### DATA FOR PROCESSING
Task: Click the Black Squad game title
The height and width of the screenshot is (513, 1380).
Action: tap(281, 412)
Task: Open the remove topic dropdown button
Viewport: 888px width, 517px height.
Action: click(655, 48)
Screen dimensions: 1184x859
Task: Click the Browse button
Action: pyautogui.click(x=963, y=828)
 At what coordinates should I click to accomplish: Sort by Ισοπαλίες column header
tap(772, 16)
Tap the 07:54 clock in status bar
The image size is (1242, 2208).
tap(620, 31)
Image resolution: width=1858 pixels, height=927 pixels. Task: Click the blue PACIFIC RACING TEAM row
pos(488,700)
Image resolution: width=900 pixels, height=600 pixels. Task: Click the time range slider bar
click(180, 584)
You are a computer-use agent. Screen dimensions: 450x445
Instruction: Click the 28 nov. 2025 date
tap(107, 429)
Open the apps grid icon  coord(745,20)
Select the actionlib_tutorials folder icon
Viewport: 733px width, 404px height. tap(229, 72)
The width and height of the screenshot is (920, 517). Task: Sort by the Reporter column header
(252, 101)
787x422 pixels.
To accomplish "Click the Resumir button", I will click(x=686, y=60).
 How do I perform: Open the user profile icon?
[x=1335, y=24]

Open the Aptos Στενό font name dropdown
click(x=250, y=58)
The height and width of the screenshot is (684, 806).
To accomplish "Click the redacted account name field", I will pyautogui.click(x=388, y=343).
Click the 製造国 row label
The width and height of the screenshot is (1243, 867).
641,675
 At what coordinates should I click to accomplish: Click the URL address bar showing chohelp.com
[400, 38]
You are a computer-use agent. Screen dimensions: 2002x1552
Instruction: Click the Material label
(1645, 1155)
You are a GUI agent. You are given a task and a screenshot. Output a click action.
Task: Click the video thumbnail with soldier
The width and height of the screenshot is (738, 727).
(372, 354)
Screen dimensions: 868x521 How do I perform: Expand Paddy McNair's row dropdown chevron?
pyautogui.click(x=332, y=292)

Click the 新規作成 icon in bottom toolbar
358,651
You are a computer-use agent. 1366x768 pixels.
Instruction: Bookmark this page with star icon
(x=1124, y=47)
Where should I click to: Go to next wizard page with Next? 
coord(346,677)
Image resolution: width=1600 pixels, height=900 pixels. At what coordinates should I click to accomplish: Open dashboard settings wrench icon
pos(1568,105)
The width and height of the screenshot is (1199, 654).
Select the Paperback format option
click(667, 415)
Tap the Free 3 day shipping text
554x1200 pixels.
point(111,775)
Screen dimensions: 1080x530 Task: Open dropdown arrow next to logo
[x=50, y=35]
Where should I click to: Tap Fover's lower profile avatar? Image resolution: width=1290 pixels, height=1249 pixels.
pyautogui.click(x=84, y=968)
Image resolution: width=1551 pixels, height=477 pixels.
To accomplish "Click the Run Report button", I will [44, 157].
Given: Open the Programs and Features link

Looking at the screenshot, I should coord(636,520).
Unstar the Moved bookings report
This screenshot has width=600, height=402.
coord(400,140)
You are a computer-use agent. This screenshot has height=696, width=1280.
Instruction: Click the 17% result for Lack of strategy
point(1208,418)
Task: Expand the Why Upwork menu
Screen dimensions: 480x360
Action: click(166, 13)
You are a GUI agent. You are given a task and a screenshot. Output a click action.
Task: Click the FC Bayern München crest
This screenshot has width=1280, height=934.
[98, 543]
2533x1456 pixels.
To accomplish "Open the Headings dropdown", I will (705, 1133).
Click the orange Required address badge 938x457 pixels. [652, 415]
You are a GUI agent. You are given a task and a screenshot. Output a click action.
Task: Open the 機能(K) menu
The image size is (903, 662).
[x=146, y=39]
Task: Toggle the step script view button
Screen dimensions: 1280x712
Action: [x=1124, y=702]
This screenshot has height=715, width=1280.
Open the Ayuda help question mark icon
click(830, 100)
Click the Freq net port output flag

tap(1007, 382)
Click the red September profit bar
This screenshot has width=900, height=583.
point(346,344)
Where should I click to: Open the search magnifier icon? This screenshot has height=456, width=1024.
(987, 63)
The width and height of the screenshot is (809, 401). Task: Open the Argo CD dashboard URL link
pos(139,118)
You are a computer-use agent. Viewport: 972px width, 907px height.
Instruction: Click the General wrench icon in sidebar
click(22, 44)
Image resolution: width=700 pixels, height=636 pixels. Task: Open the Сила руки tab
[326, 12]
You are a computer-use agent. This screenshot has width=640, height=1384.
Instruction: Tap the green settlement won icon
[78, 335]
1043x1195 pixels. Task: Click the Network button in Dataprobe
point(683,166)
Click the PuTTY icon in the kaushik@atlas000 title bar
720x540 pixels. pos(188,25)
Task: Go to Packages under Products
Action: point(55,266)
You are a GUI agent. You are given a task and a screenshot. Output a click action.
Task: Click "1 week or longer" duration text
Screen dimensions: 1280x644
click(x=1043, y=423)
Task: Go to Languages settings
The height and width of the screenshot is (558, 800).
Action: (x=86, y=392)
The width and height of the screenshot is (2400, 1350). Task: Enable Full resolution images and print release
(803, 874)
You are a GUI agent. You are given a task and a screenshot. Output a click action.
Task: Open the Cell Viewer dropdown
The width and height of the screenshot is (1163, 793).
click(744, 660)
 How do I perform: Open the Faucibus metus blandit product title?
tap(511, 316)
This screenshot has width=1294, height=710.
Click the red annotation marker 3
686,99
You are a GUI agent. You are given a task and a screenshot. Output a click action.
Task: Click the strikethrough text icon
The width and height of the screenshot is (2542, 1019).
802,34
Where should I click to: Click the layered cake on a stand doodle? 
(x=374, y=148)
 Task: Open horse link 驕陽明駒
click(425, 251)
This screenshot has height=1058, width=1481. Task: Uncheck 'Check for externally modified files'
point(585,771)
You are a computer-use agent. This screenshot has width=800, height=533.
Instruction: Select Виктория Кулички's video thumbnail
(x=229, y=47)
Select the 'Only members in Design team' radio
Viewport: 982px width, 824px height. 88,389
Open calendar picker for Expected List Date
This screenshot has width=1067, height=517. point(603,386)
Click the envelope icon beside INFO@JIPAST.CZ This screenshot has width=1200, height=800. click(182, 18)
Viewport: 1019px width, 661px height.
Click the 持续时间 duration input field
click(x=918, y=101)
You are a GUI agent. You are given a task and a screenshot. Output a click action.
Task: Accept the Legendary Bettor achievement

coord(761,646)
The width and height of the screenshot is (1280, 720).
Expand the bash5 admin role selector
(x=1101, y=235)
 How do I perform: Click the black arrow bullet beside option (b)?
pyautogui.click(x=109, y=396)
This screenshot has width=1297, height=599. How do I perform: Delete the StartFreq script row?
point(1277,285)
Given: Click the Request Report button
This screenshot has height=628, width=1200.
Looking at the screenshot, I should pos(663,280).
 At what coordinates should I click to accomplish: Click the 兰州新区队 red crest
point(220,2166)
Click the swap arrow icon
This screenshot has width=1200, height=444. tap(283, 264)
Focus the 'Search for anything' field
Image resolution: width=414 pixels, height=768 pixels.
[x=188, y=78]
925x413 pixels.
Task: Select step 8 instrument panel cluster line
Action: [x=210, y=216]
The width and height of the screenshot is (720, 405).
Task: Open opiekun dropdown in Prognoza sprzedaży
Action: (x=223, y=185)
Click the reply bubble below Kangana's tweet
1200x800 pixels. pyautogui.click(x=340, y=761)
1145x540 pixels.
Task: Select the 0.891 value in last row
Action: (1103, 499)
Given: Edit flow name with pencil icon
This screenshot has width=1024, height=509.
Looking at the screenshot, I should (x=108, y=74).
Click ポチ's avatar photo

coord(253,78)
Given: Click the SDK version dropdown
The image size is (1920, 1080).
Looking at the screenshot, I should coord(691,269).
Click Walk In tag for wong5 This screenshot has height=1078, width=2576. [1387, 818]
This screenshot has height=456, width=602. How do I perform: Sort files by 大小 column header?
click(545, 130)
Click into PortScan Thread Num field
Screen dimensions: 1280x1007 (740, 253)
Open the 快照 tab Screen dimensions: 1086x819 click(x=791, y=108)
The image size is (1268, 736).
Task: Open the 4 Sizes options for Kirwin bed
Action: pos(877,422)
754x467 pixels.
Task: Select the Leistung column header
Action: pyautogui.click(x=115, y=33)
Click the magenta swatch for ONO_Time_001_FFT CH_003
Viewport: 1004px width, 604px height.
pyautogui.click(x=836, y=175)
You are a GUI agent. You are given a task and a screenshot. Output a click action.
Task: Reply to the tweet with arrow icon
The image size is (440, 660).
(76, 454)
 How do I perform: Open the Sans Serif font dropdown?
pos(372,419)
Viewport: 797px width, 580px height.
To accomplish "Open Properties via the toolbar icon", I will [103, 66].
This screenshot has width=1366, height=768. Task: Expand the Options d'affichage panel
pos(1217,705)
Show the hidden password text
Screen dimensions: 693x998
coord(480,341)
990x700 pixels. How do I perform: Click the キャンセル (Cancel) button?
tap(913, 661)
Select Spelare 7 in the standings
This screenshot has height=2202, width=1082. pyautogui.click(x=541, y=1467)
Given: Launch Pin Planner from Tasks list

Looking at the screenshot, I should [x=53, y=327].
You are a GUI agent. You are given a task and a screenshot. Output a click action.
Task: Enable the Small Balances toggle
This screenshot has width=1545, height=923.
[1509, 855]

### TASK
Select every line in the material above where the string "computer" occurs, and copy it.

### RESULT OF THE EXERCISE
You are a computer-use agent. Screen dimensions: 450x445
You are a computer-use agent. Screen dimensions: 2002x1552
You are a computer-use agent. 1366x768 pixels.
You are a computer-use agent. This screenshot has height=696, width=1280.
You are a computer-use agent. Viewport: 972px width, 907px height.
You are a computer-use agent. This screenshot has width=640, height=1384.
You are a computer-use agent. This screenshot has width=800, height=533.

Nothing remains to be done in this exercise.